The recent scientific report published in Nature has concluded that the Japanese are likely to have originated from the Minatogawa people that belonged to the Palaeolithic era. Well, they came to this consensus based on the study of a 20,000-year-old human named Minatogawa 1. This human was discovered in Okinawa in a limestone quarry in 1970.
Replica of the Minatogawa man’s skeleton
The Origins of Modern Human Population in Japan
According to paleoanthropologists, modern human beings moved to the east from Africa and then into China in around 50,000 BC. Interestingly, as per belief, the first humans in Japan came from Southeast Asia. As per archaeological evidence, people arrived in Japan first in the late Pleistocene. This happened around 40,000 or 30,000 years ago.
The news on human history in Japan says that today’s Japanese people have come from two different migrants. These two groups were the Jomon people between 14,500 BC and 1,000 BC, and the farmers from Northeast Asia called the Yayoi. They found this based on the kind of pottery excavated.
Skull of a Jomon migrant in Japan.
Discovery of the Minatogawa
An archaeologist named Seiho Oyama, in the late 1960s, bought some purchased stone blocks. In these stones, he found some fossil traces. This got him interested in the Minatogawa quarry in Okinawa in the Ryukyu Islands. He had bought these stones from this pace only. In 1968 the traces of human remains was informed to a University in Tokyo by professor Oyama. This professor then excavated the site till the year 1974.
At the sit on digging, they found traces of fissures. They also found pieces of bones of about 5-9 skeletons. These skeletons found were named the Minatogawa people. Hisashi Suzuki, the Tokyo University professor who was leading the excavations, stated that these humans must have been killed by arrows or spears and then cannibalized.
It was then concluded based on the evidence found that the males must have been around 5 feet tall and the women about 4.6 feet tall.

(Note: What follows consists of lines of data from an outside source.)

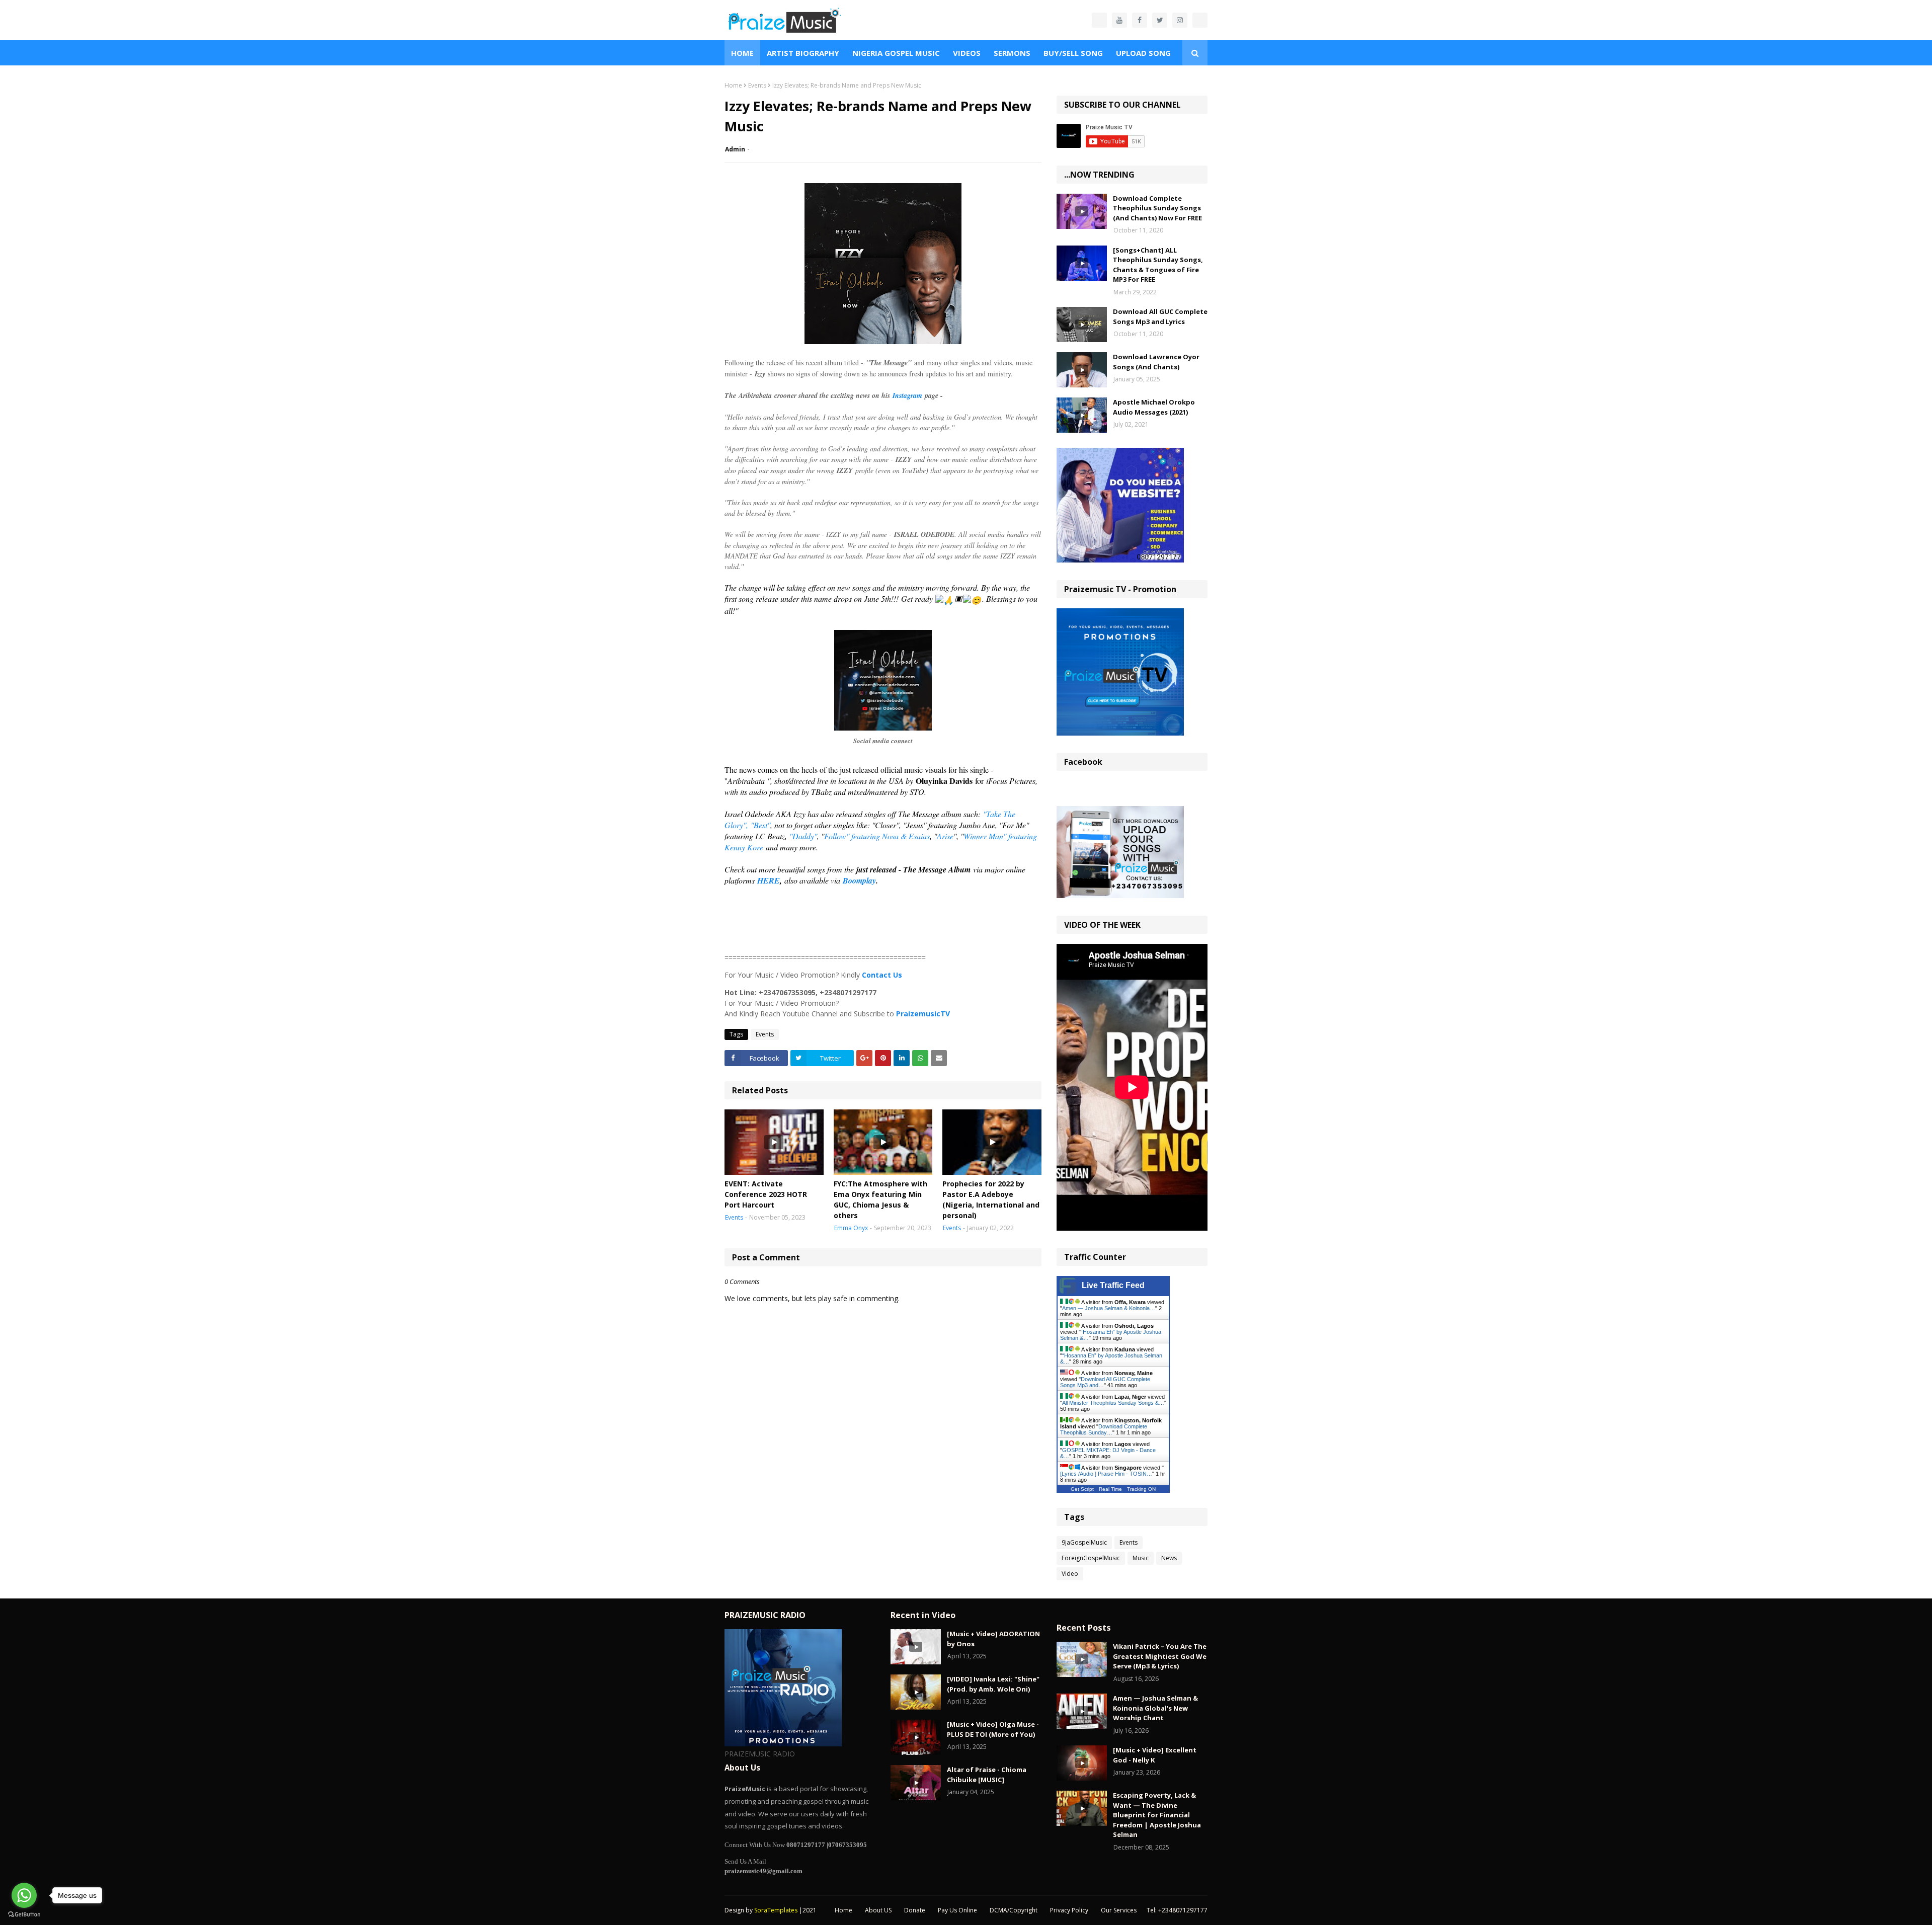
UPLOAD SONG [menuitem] (1143, 53)
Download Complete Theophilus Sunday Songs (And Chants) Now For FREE (1157, 208)
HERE (768, 880)
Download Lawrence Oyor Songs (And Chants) (1156, 361)
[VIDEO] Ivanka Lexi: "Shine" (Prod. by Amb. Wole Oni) (993, 1684)
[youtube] (1119, 20)
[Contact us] (1099, 20)
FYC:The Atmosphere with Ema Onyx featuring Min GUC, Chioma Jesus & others (880, 1199)
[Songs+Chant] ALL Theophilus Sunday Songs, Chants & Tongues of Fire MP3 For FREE (1158, 265)
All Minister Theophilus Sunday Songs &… (1113, 1403)
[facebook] (1139, 20)
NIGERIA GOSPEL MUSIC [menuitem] (896, 53)
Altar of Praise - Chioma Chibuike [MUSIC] (986, 1774)
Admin (735, 149)
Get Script (1082, 1489)
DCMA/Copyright (1013, 1910)
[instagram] (1179, 20)
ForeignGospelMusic (1091, 1558)
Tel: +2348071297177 (1177, 1910)
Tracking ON (1141, 1489)
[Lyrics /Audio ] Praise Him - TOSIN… (1106, 1474)
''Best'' (760, 825)
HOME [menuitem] (742, 53)
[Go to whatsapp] (24, 1895)
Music (1141, 1558)
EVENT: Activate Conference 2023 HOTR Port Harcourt (766, 1194)
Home (733, 85)
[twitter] (1159, 20)
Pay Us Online (957, 1910)
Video (1070, 1573)
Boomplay (858, 880)
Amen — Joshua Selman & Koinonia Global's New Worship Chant (1155, 1708)
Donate (914, 1910)
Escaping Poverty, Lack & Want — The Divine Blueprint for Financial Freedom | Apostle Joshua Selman (1157, 1815)
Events (757, 85)
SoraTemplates (775, 1910)
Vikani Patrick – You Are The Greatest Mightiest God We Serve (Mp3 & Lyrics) (1159, 1656)
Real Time (1110, 1489)
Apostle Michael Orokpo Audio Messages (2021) (1154, 407)
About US (878, 1910)
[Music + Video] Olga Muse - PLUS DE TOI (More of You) (993, 1729)
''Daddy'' (803, 836)
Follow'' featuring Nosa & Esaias (877, 836)
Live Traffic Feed (1113, 1285)
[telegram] (1200, 20)
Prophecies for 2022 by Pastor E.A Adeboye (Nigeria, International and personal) (990, 1199)
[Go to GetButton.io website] (24, 1914)
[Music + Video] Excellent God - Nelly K (1154, 1754)
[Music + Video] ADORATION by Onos (993, 1638)
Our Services (1119, 1910)
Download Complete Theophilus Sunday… (1103, 1429)
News (1169, 1558)
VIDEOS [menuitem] (967, 53)
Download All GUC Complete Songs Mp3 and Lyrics (1160, 316)
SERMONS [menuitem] (1012, 53)
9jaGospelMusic (1084, 1542)
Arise (945, 836)
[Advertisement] (883, 926)
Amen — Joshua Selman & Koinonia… (1108, 1308)
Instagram (906, 395)
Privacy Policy (1069, 1910)
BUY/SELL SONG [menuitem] (1073, 53)
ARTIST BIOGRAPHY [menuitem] (803, 53)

They also further stated that they must have been narrow-shouldered with a grounded lower-body skeletal build. Thus they could have been good runners.
The skeleton that was found at the quarry was named Minatogawa 1. In fact, its replica is created and showcased at the Tokyo University Anthropology Museum for people to see.
Until the discovery of Minatogawa 1, Japanese archaeology had found no traces of any skeleton or fossil remains. Thus this discovery drew all the attention. Usually, no archeological remains are found because the soil is acidic made of volcanic ash creates an environment that does not foster preserving of the old biomolecules. This was clarified by the report published by Nature.
The 20,000-year-old remains that have been excavated at the Okinawa quarry are one of the few Palaeolithic humans that have been found in Japan, as reported by Archaeology News Network.
Reconstruction on the display of a Minatogawa man in Japan.
Science showcases New Links to justify the Origins of the Japanese Population.
Do you think the Minatogawa people were the ancestors of the Jomon? Did the Minatogawa people all die? Or they happened to just move to some other place?
Since there is no full-proof evidence to justify and confirm the connection to the modern-day Japanese people, Archaeology News Network concluded the archeological findings and their connection to the Japanese people could not be established on the basis of the facial skeleton of the Minatogawa people. Then later, a group of researchers from universities like the Graduate University for Advanced Studies and Toho University came together to study mitochondrial DNA.
Minatogawa 1 soon was the main area of study as the team had discovered a mitogenome sequence. They were of the thought that the ancestral line of the modern Japanese population could be pushed further back than the Jomon.
The study of Minatogawa 1’s DNA found some common elements between the Jomon, the Yayoi, and modern Japanese people.
This means that the people of Japan are most likely to have an ancestral relationship with the Minatogawa people. However, this is not completely proved yet, and for the same archeologists will yet have to investigate and study deeper into this matter.